» WHAT YOU SHOULD DO:
Reproduce the entries below exactly, but leave the pictures out.
Segment Open
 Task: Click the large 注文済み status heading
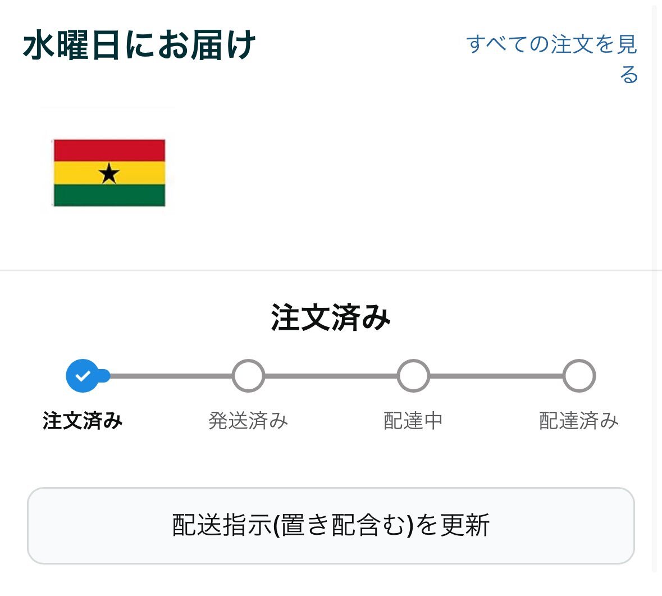tap(331, 317)
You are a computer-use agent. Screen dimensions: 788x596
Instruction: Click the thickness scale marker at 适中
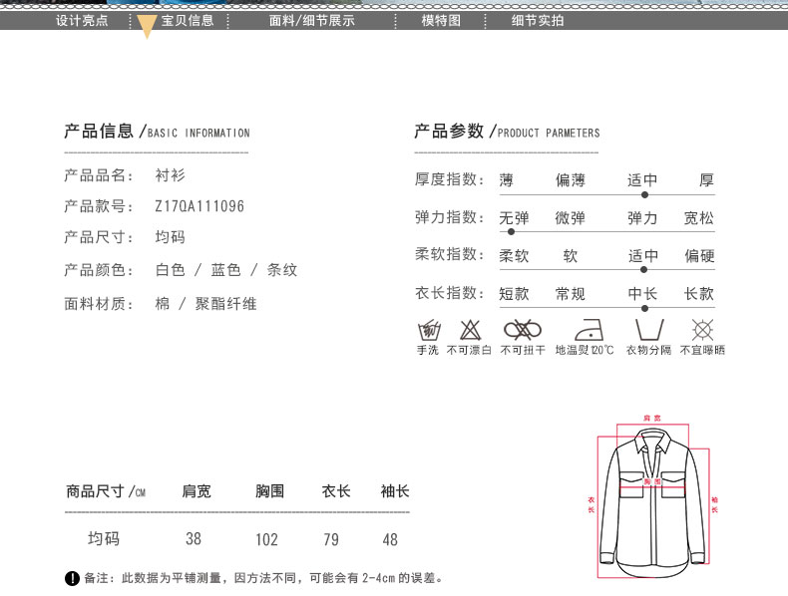point(643,193)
Segment Closed
» FINISHED TASK:
 Task: Click the large 注文済み status heading
tap(331, 317)
You are a computer-use agent. Screen dimensions: 788x596
Instruction: Click the thickness scale marker at 适中
point(643,193)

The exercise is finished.